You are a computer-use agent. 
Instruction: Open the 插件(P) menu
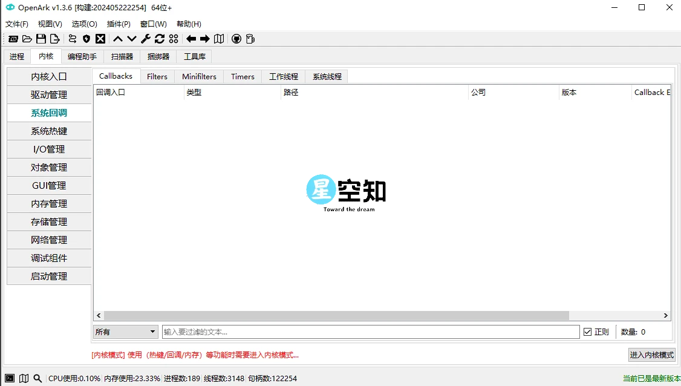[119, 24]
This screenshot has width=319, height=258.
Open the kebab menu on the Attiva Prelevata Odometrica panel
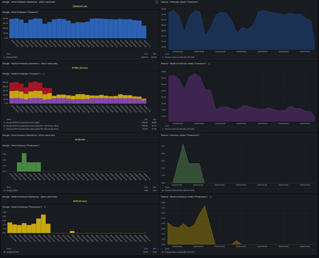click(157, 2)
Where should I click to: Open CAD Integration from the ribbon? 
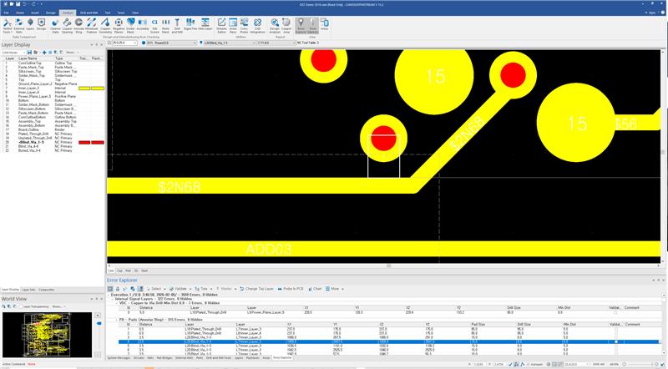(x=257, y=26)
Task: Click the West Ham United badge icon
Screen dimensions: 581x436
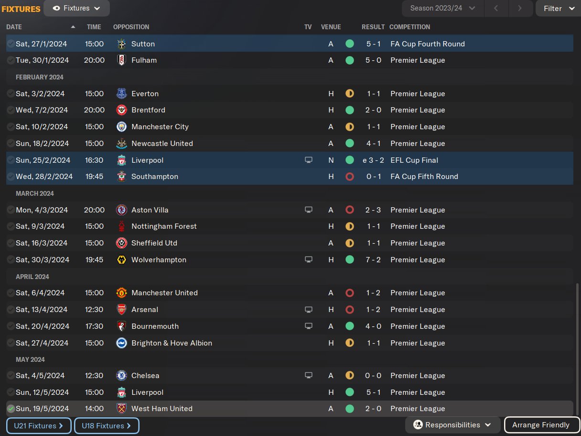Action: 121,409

==

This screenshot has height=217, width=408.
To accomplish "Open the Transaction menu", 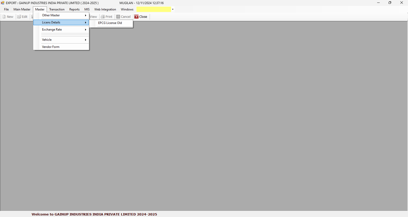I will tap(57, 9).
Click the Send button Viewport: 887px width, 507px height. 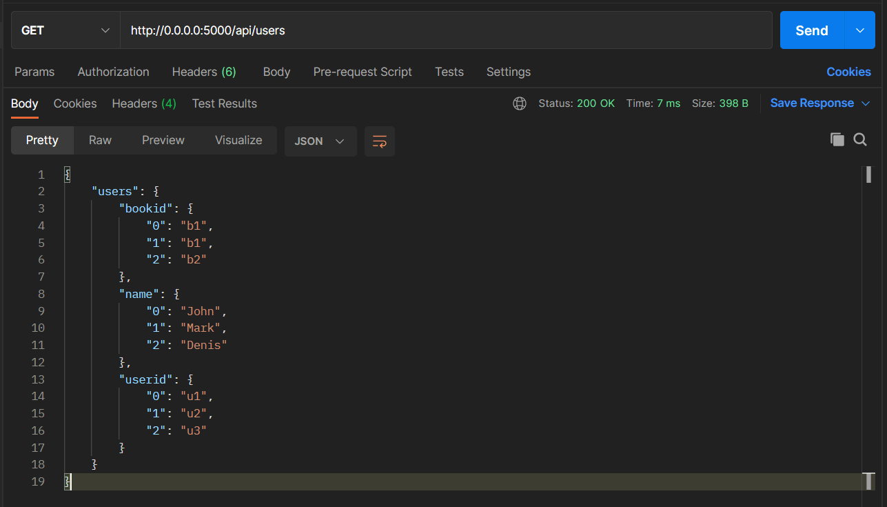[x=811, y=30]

» Description of the task: Every line holding the word "This" should be copied out of the material.

» Output of the exercise:
This screenshot has width=319, height=258.
This screenshot has height=217, width=408.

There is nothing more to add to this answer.